Alinta and its ex-adviser Macquarie Bank struck a deal yesterday that allows work to continue on a management buyout of Australia's biggest owner of energy transmission assets. The deal is aimed at overcoming the apparent conflict of interest after an announcement earlier this month of a $10 billion Management Buyout (MBO) of Alinta, Australia’s largest energy infrastructure company. Macquarie has a detailed knowledge of Alinta's corporate affairs after working on some of its biggest deals, including the recent $6.5 billion asset swap with the NSW gas provider AGL.
Macquarie Bank has been a long-term adviser of the Perth-based Alinta. But the company was rocked on 9 January 2007, when Macquarie Bank Limited advised them of the MBO which was being developed by a group that included Alinta Chief Executive Officer Bob Browning and Chairman John Poynton. With three days of the announcement, Browning and Poynton both quit Alinta due to a perceived conflict of interest over the bid. Poynton told the ABC it was a difficult decision to step down from his position on the board. "I thought the protocols that had been put in place were going to be fine, but there's obviously been a lot of criticism and comment," he said.
Although Alinta also dumped Macquarie as its adviser, the two parties continued to negotiate an agreement that would allow the bank to act as the key adviser to the MBO. Macquarie stated it would not act for the buyout group until it had the Alinta board’s consent and assurance that it considered the buyout proposal “friendly”. Alinta was worried that Macquarie would have a competitive advantage over rival bidders but was also keen to ensure one of the country’s most aggressive investment banks remained involved in the bidding process to fuel competitive tension.
With relations remaining friendly between the two parties, an early solution was always likely. According to an Alinta news release of 29 January, Macquarie has now agreed to five conditions to allow it re-enter the negotiations. The conditions are
(i) Macquarie to return all information that was the product of its advisory work for Alinta
(ii) Macquarie to not make any use of any of this information except under conditions Alinta will prescribe for all potential bidders
(iii) If Macquarie is admitted to an Alinta “dataroom” then it is only permitted to use information which is in the dataroom
(iv) Macquarie confirms to Alinta that it does not have any additional non-public information of potential use to a rival bidder.
(v) Macquarie to provide list of potential conflict of interest employees to be excluded from the sale process.
As a result, the Alinta Board has allowed Macquarie to participate on the buy side of any ensuing transactions. According to the news release, “Macquarie may participate in the development of a proposal on the condition that it will not participate in any bid for Alinta except through the sale process organised by Alinta”.

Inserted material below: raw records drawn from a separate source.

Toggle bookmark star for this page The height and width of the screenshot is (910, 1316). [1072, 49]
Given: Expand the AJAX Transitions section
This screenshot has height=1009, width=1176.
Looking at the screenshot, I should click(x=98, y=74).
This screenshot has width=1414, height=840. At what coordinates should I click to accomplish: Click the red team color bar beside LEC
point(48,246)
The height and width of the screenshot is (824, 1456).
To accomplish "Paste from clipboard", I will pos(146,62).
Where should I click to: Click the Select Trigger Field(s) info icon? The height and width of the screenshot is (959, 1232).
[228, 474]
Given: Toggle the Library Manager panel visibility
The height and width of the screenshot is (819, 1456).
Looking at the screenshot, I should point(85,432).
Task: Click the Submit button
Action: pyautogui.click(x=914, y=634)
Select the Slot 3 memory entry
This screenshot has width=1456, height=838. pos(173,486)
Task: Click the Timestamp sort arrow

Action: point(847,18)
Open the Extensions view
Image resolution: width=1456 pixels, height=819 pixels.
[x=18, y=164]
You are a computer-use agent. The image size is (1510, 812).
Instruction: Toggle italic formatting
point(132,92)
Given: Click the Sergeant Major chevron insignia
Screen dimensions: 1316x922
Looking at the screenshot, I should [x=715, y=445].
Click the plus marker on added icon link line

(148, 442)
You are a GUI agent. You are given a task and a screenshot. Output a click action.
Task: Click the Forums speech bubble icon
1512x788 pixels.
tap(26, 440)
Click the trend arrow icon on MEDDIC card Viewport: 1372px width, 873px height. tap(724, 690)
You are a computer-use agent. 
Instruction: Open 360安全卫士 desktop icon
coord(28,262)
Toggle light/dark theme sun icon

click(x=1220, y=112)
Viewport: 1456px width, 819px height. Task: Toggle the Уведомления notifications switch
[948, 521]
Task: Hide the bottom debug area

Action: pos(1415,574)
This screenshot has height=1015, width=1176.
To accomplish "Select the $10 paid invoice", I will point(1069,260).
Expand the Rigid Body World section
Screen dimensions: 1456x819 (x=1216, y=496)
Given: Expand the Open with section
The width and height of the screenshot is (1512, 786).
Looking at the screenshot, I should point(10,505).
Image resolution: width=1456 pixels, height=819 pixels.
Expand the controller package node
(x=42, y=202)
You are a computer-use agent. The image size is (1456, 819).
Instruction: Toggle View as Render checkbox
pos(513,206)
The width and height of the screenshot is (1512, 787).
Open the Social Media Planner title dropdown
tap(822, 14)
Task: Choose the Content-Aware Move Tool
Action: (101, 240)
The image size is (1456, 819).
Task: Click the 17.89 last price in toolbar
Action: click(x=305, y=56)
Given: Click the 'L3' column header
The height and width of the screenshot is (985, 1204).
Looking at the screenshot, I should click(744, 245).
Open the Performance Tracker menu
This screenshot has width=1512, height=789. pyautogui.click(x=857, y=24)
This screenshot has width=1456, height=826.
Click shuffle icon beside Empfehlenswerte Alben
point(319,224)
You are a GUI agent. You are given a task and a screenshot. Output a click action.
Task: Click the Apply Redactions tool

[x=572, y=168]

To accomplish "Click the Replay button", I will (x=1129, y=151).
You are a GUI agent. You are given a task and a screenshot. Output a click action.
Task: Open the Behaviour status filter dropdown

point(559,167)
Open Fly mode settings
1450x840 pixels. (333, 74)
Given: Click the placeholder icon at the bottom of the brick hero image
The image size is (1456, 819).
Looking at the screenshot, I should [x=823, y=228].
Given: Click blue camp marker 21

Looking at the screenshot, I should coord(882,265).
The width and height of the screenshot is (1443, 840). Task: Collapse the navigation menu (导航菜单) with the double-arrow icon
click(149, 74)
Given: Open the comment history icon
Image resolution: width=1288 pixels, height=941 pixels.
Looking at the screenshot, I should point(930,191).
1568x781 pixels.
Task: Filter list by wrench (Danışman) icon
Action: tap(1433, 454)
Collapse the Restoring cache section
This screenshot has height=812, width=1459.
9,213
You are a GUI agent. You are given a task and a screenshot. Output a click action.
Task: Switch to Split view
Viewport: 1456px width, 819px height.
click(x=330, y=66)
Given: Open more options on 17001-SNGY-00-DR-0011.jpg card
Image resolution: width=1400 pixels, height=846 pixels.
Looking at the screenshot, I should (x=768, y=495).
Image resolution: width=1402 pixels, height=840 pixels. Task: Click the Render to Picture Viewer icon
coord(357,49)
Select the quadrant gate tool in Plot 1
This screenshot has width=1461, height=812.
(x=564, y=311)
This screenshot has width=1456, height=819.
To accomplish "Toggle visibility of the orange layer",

Alinta was a Western Australian gas distributor that has been transformed into the largest energy infrastructure company in Australia in the last four years. Macquarie Bank were at the heart of the deals that make this possible. In 2003, Alinta doubled in size and gained an east coast presence with the $629m takeover of the Australian assets of the troubled US energy group Aquila. A year later, they took on a second US company’s local assets, Duke Energy. Alinta paid $1.7 billion to acquire Duke's portfolio of three major gas pipelines and four gas-fired power stations in Western Australia, Queensland, Victoria, NSW, Tasmania and New Zealand and the strategic Eastern Gas Pipeline connecting Bass Strait to Sydney.
Then in November 2006, Alinta announced a restructure after its $6.5 billion infrastructure asset swapping merger/demerger with Australian Gas Light (AGL). With Alinta owning the WA market and the Sydney-Bass Strait pipeline and AGL (through subsidiaries) in control of Victoria and NSW, the combined company now owns almost 90% of Australia’s gas transmissions industry.
Alinta has been in the financial wars ever since. Through the AGL deal, Alinta inherited 30% of Australian Pipeline Trust (APT). On August 3 Alinta gave the ACCC legally enforceable undertakings to dispose of AGL's 30 per cent stake in APT as the quid pro quo for the competition watchdog agreeing not to oppose the Alinta and AGL merger. But then CEO Bob Browning raided the APT and bought another 10 %. However this was ruled invalid by the Takeovers Panel after a protest by APT. The Panel made a declaration of “unacceptable circumstances” on the basis that the acquisition breached the ‘spirit’ of the legislation and the effect this had on control of APT. The Panel ordered that the 10% security holding acquired by Alinta be vested in ASIC to be sold.
Shares in Alinta were trading at $13.82 at close of business yesterday, up $2.70 since the September Takeover Panel ruling.